They're not really negative numbers. Since they're in stack space their addresses are very high, and end up flipping over to negative when you print them as signed integers. Try %x or %u instead of %d. (or really, to be portable, you should use %p).
# 17  
Old 01-16-2011
even through the addresses are negative, why does %x (convert to hex) make it positive? is it because %x expects only unsigned integers, and since this is c, integers are signed on default, so the conversion will think the leftmost bit is part of the numbers magnitude, thus making the hex a positive always?
# 18  
Old 01-16-2011
Look at it this way. Is this group of 32 bits signed or unsigned?
Code:
11111111111111111111111100000000

by itself it's neither... Whether it's signed or not is wholly up to how you interpret it.

When you print it as a %d, it assumes the bit in red is the sign bit, meaning that bit adds -2147483648. It even does this if you try to print an unsigned int with %d.

When you print it as %x or %u, it just considers that bit +2147483648.

So, whether the variable's signed or not, it's just a 32-bit "thing" as far as printf's concerned, it formats it according to how you tell it to.

Last edited by Corona688; 01-16-2011 at 02:59 PM..
This User Gave Thanks to Corona688 For This Post:
# 19  
Old 01-17-2011
Heaps are allocated up from 0 and stacks down from the virtual address range ceiling, so subsequent allocations go opposite ways. This should usually exceed ( 3,000,000,000 / 4 ) if it does not overflow the accumulator:
Code:
{
 static int heap ;
 int stack ;
 printf( "%u\n", &stack-&heap );
}

# 20  
Old 01-18-2011
Quote:
Heaps are allocated
I don't think the way you are using this term is common. Most of the time when people refer to "the heap" of a program, they mean the area(s) from which dynamic memory is allocated (malloc()/calloc()/realloc() in C with new/delete added in C++).

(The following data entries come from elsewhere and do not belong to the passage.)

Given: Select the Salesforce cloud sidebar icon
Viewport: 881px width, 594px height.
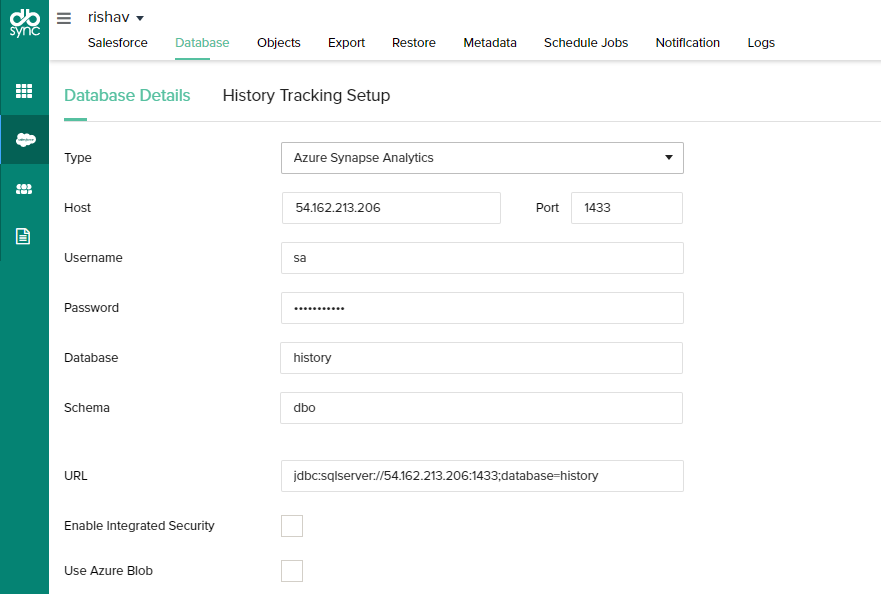Looking at the screenshot, I should tap(24, 140).

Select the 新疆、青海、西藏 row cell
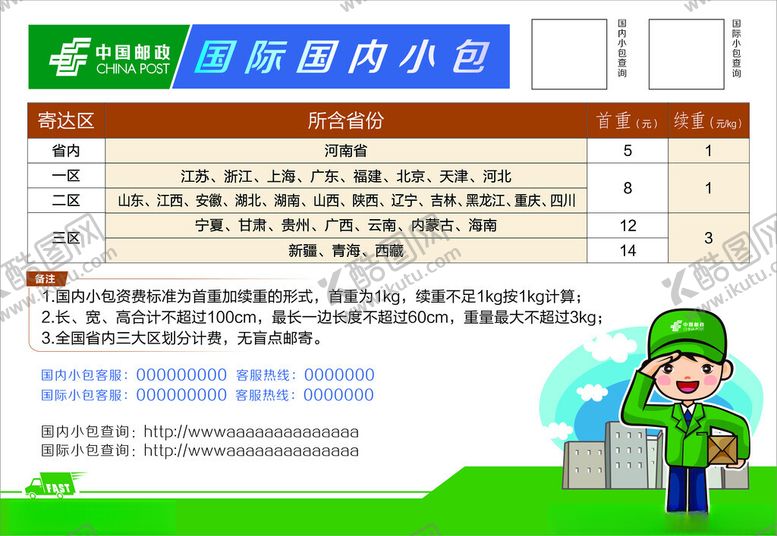coord(345,251)

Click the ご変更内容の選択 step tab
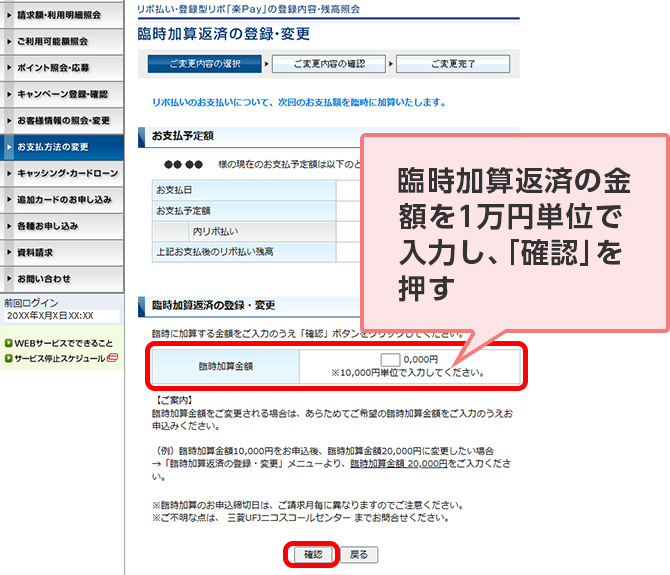click(x=204, y=64)
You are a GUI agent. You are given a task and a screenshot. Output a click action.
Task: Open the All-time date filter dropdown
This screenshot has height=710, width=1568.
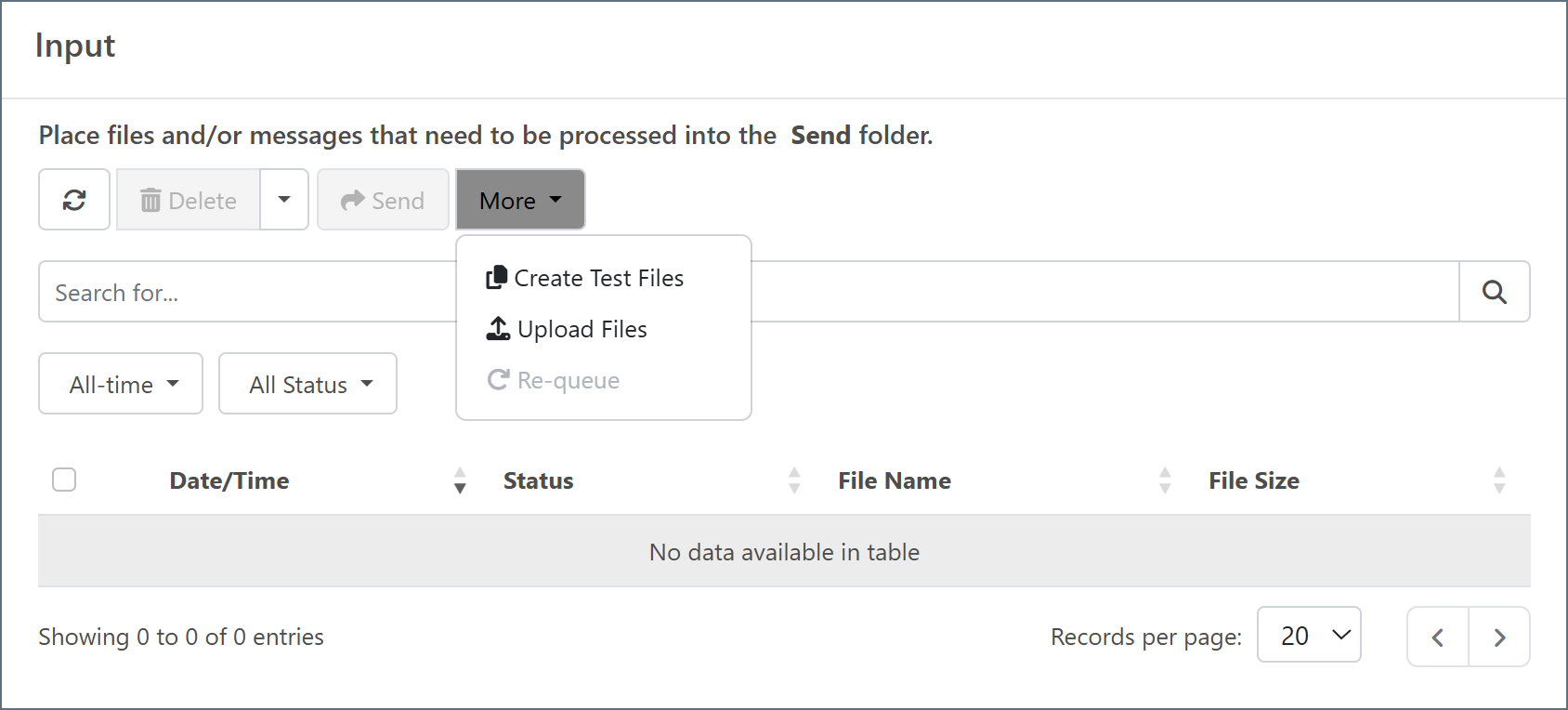[121, 384]
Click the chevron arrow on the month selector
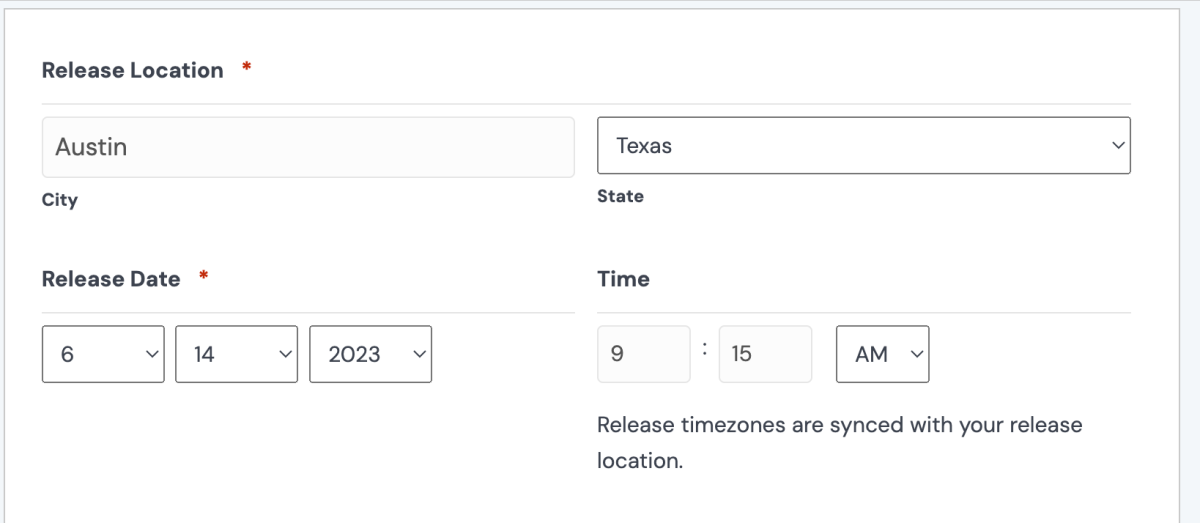The height and width of the screenshot is (523, 1200). tap(151, 354)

Your variable named "heap" is static and uninitialized, so it will commonly be stored in a "BSS" area which is allocated and fixed at program startup time. Dynamically allocated memory can be (but does not need to be) obtained using (s)brk(), which is a legacy way that indeed implies a block area of dynamic memory. However, the more modern mmap() interface to obtain memory may behave in a completely different manner and grab pages from varying distinct locations (one obvious newfangled justficiation comes to mind immediately: address space randomization), and that's what many modern malloc() implementations use instead of (s)brk().

Also, the issue is even less clear-cut in multithreaded applications - which have more than one stack.

Quote:
stacks down from the virtual address range ceiling
Counter example: HP-UX, where the stack "grows upwards".

To summarize, address space layout is strongly system-specific and it is rarely possible, meaningful or useful to generalize its characteristics.

What point were you trying to make?
# 21  
Old 01-18-2011
Yes, people love to argue with the term "heap". Yackety yack, but it does not improve functional understanding.

Everything but the stack comes out of the address space at the bottom, starting with code load, initial dynamic library load (which is mmap()), globals, statics; all as the sections they are in are encountered, and then dynamic additions: ld() calls laying down dynamically linked (again via mmap()), malloc/calloc/realloc(), explicit mmap(), object new, etc. If you mmap(), the files under this VM are not the swap, but the mmap()'d file's area. Everyone executes the same RAM pages of /lib/libc.so, for instance, but possibly at different local VM offsets.

The stack grows down from the top of the address space, with subroutine parameters, automatic variables, allloca() calls (deprecated but deliciously cheap since return does an implicit free()). While automatic arrays are stored here, automatic pointers are here but initialization objects they point to are mostly not here. Space is allocated with calls and automatic declarations and freed with return, and the return value overwrites/redefines the 'top' of the stack. The language metaphors of the stack like tops are "heap-esque", since it is a metaphor for a stack of sheets of paper, but it was handy to allocate it down from the top. Most systems have CPU binary info on the same stack, to restore state on return. Sometimes registers are pushed on call and restored on return. This way, each lower level subroutine gets the free use of registers it needs without first saving and finally restoring the content, when the content might be worthless. Compilers can assign call/return parameters to registers for the call of the bottom level subroutines, saving RAM activity on the stack in the inner parts of loops.

Sometimes the CPU hardware stack is not friendly to programmer data, and the stack is realloc()'d on the heap, and so grows upward.

A system might have an odd allocation scheme where the VM is subdivided into pieces that can all grow independently from the bottom without the restriction of items being allocated in the way. Some systems use segmentation, where the virtual memory is divided into N separate spaces. The problem is, usually these spaces are not big enough, or too few, and the schemes usually shrink the segment space when they devote address bits to the segment number. The x86 segmentation, as I recall, can have 16384 segments, half nominally for the system, and they span a million either bytes or 4KB pages, but in the latter case length is enforced only to the page. In unsegmented space, a really bad offset on a pointer to the stack can look into a legally readable part of the heap. UNIX generally always uses unsegmented space.

Yes, comparing addresses of items not in the same array is nonsense, except as research, for instance if you desire to do some raw binary i/o. Even then, it is nicer to make a struct or object for such purposes, using #pragma pack if you dislike the amount of padding/alignment. Beware of the other-endian systems!